Caputo also spoke about the upcoming presidential election, saying—again without offering evidence—that "there are hit squads being trained all over this country" to mount an armed opposition against Trump if he wins a second term. He claimed that when Trump, after winning the election, "refuses to stand down at the inauguration, the shooting will begin," adding, "The drills that you've seen are nothing."
Caputo also referenced his own mental health during the video, saying that his physical health was declining and that his "mental health has definitely failed." He also cited the growing death toll amid the pandemic, telling viewers, "You are not waking up every morning and talking about dead Americans."
In response to the video, Sen. Patty Murray (D-Wash.), Rep. Rosa DeLauro (D-Conn.), and other Democratic lawmakers called for Caputo to be fired. However, according to the Times, there have been "no obvious signs" from the Trump administration that Caputo was in danger of losing his position.
HHS in a statement Monday evening said, "Caputo is a critical, integral part of the president's coronavirus response, leading on public messaging as Americans need public health information to defeat the Covid-19 pandemic."
However, according to the Post, the White House declined to comment.
For his part, Caputo on Monday reaffirmed the sentiments he expressed in the video, saying in a statement, "Since joining the administration, my family and I have been continually threatened and in and out of criminal court dealing with harassment prosecutions.

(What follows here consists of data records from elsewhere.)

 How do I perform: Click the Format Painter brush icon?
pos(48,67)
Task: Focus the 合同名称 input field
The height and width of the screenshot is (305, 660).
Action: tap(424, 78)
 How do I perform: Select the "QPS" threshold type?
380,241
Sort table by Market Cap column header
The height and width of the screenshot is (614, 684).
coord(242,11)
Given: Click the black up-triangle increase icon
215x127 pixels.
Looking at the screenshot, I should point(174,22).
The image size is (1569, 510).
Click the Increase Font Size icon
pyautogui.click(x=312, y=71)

This weighs heavily on us, and we deeply appreciate the friendship and support of President Trump as we address these matters and keep our children safe."
House subcommittee to investigate whether HHS political appointees interfered with CDC reports
Relatedly, on Monday, Democrats on the House Oversight and Reform Select Committee on the Coronavirus Crisis said they are investigating whether HHS political appointees interfered with CDC's MMWR reports.
The subcommittee's Democratic majority in a letter sent to HHS Secretary Alex Azar and CDC's Director Robert Redfield said their investigation seeks to determine to what extent HHS political appointees influenced CDC's reports and other efforts to address the country's coronavirus epidemic.
In addition, the investigation aims to determine the impact of the political interference on CDC's mission, whether political appointees are currently interfering with CDC's reports, and what steps Congress "may need to take to stop [any interference] before more Americans die needlessly," the letter states.
For the investigation, the subcommittee is requesting documents from Caputo, Alexander, Azar, and HHS public relations aide Brad Traverse, as well as communications sent or received by Redfield related to the reports of political interference, according to the letter.
The subcommittee also is asking for transcribed interviews with career and political CDC and HHS officials—including MMWR's editor-in-chief Charlotte Kent, CDC Deputy Director Anne Schuchat, and acting CDC deputy chief of staff Trey Moeller—which The Hill reports is "a rare move" by a congressional committee (AP/Modern Healthcare, 9/14; Weixel, The Hill, 9/14; Abutaleb et al., Washington Post, 9/14; LaFraniere, New York Times, 9/14; Weixel, The Hill, 9/14; New York Times, 9/14).